Don't put cast rods like nickel or steel in there. Send it off to someone that can build it up for you and not screw it up. Put that other stuff in there and it fails now what have you got.
 

cobbadog

Registered
Again a big thanks to all the replies and by people with far more expeience that I on this topic. Would love to braze it up but no oxy to do so and no TIG attachment for my welders that have that ability. This leaves me with arc or MIG. I have been looking at Ni 99% rods just not sure what quantity would be needed or if 2.5mm or 3.2mm os best diameter for this exercise.
Already have a profile of the cam to duplicate the final shape so that is a bonus. As I may have mentioned I have been going back and forth on which way I am most comfortable to go with this repair. Not having any repair shops that do cams or speciality engineering work other than a basic engine reconditioner that can bore an engine and machine a head so that option is out to. This is the hard part of living in rural areas you dont have everything at your finger tips and you have make do with what you can get.
 

Langes Machine Shop

Registered
Last Subscription Date
10/12/2016
Hi mate, can you explain the reasons why you mention this as I am confused as to why not to use Ni99% rods on cast.
That rod does not do a good job on cast iron, just as bad is steel.
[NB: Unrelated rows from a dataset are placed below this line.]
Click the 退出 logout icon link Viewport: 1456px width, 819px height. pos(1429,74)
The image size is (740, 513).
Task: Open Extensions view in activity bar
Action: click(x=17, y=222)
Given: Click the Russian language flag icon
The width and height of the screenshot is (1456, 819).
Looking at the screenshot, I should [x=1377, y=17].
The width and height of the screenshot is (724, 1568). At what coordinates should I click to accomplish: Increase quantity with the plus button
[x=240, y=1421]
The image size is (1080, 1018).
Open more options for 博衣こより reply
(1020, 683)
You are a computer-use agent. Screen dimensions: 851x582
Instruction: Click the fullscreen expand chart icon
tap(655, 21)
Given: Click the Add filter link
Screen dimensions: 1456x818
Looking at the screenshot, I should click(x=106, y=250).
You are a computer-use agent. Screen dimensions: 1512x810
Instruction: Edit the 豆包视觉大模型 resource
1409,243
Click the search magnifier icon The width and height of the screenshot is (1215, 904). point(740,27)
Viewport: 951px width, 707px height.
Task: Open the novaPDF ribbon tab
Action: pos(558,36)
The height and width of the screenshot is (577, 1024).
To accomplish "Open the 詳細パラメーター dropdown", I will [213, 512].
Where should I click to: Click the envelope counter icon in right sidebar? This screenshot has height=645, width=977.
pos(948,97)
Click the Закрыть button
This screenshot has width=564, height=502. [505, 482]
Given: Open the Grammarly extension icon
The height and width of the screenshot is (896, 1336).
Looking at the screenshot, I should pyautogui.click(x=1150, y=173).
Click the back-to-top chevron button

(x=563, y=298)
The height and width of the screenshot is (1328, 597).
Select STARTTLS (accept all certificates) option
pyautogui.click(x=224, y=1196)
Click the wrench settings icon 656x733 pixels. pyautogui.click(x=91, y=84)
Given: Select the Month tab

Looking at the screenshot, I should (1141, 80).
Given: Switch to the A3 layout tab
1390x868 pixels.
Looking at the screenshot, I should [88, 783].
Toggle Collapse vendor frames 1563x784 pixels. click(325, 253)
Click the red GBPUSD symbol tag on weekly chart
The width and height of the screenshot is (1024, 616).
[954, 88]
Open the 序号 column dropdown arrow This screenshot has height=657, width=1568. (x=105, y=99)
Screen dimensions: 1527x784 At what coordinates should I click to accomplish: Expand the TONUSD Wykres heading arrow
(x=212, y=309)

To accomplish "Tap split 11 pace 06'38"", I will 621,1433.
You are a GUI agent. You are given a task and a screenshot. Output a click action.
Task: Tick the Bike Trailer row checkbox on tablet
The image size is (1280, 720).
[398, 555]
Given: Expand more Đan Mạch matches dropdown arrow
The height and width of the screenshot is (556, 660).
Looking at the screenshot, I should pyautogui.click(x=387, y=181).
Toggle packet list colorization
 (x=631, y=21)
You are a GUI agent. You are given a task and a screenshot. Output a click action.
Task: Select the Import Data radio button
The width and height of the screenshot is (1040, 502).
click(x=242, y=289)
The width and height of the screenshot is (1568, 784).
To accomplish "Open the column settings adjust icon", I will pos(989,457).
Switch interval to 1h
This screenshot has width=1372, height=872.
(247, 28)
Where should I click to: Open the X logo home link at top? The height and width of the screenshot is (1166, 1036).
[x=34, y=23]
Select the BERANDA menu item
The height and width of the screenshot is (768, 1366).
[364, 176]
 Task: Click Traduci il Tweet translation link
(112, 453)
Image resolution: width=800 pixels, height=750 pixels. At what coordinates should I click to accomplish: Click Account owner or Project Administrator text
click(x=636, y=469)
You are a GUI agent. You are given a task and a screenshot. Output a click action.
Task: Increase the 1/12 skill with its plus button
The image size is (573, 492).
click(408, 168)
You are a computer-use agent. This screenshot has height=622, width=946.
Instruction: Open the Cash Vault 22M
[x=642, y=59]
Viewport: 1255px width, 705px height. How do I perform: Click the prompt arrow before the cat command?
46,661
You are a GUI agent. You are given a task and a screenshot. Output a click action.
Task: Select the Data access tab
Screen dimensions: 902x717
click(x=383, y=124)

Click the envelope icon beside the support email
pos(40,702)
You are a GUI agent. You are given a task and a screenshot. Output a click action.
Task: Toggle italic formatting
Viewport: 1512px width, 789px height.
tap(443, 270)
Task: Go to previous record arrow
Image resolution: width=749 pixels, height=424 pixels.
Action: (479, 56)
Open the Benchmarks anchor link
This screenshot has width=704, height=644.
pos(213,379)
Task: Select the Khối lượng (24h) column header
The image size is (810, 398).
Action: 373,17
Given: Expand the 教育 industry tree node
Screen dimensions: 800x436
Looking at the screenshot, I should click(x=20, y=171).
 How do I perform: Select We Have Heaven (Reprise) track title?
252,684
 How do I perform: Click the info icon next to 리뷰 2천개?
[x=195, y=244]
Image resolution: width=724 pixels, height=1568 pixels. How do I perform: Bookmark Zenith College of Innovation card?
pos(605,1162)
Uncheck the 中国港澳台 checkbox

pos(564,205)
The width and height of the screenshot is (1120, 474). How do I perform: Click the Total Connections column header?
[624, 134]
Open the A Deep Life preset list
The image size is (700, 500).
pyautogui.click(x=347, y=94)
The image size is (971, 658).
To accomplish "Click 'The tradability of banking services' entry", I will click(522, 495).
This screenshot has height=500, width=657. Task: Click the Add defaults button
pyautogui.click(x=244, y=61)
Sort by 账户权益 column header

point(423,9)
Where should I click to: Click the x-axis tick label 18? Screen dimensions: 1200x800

Brazing it with bronze or cast iron is best or using a spray torch. You want something that is going to stay on there and not just lay there and fall off or gets so hard that you can't machine it. You should find someone that can do it and ship it to them. You will be time and money ahead and have a better job. I have fixed way to many parts that have been screwed up by Ni99% rods and steel.
 

cobbadog

Registered
Thanks for the explanation, I get confused when offered some advise with no explanation. Now I know it helps me with the direction I need to go.
As I am not a welder I was looking at rods that were recomended to use for welding cast and the most common answer was to use Ni rods and is the only reason I was looking at them.
I will let you know how I get on during the week.
Cheers Cobba
 

The Stick Man

Registered
Thanks for the explanation, I get confused when offered some advise with no explanation. Now I know it helps me with the direction I need to go.
As I am not a welder I was looking at rods that were recomended to use for welding cast and the most common answer was to use Ni rods and is the only reason I was looking at them.
I will let you know how I get on during the week.
Cheers Cobba
I agree. Pay a lot of money once. A1 Metallising Services Sydney. If you want me to hand deliver it for you I will.
 

cobbadog

Registered
Well its in the hand of a professional welder who is confident of a perfect repair, just left it with him for a while until its my turn. This gives me time to get on with other parts of the restoration.
 

cobbadog

Registered
So am I and now I am getting anxious and want it back to keep the restoration moving forward as re-assembly started today along with some great news that a hard to find part has turned up to be available and it will be on its way to me in a week or so. Still finding small fiddly jobs but easy to fix stuff so I am doing something with it but I want it to go ahead faster.
 

The Stick Man

Registered
So am I and now I am getting anxious and want it back to keep the restoration moving forward as re-assembly started today along with some great news that a hard to find part has turned up to be available and it will be on its way to me in a week or so. Still finding small fiddly jobs but easy to fix stuff so I am doing something with it but I want it to go ahead faster.
You’re on a roll obviously. Perhaps it’s time to review something already done which quite wasn’t what you expected in the outcome. Downtime is review time I tell my crew or as the fun sheriff tells me, if you got time to lean, it’s time to clean.
 

cobbadog

Registered
I'm still moving forward with it doing some of those silly little repairs that take time like the cooling tubes that run into the head. The originals were all over the place so knocked them all out and fitted new copper tube.